Differential Diagnosis for Chronic Anal Discharge with No External Opening
- Single most likely diagnosis:
- Intersphincteric fistula: This is the most likely diagnosis given the presence of a track from 2 o'clock to 6 o'clock about 5 cm away from the anal orifice on MRI. Intersphincteric fistulas are the most common type of anal fistula and typically run between the internal and external anal sphincters, which could explain the lack of an external opening and the described track.
- Other Likely diagnoses:
- Ischiorectal fistula: Although less common, an ischiorectal fistula could also present with chronic anal discharge and might not have an obvious external opening. The track's location could potentially be consistent with an ischiorectal fistula, especially if it extends into the ischiorectal fossa.
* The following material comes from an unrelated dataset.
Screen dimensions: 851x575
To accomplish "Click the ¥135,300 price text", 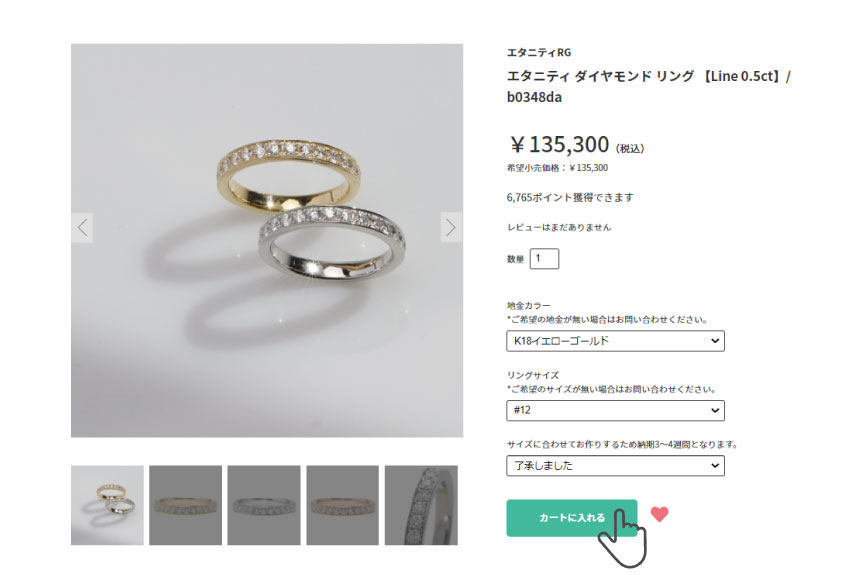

- Levator ani abscess: An abscess in the levator ani muscle could cause chronic discharge if it communicates with the anal canal, and its location could be consistent with the described MRI findings. However, the presence of a distinct track is more suggestive of a fistula.
- Do Not Miss diagnoses:
- Perianal or rectal cancer with fistula formation: Although rare, cancer can cause fistula formation and should be considered, especially in older patients or those with risk factors for colorectal cancer. Missing this diagnosis could have severe consequences.
- Inflammatory bowel disease (IBD) with fistula: Conditions like Crohn's disease can cause complex fistulas, including those without obvious external openings. IBD should be considered, especially if there are other symptoms suggestive of inflammatory bowel disease.
- Rare diagnoses:
- Supralevator abscess: This is an abscess located above the levator ani muscles and could potentially cause chronic discharge if it communicates with the anal canal. However, it is less likely given the described location of the track.
- Hidradenitis suppurativa with perianal involvement: This chronic skin condition can cause fistulas and abscesses, including in the perianal region. While it's a less common cause of the described symptoms, it should be considered in patients with a history of hidradenitis suppurativa.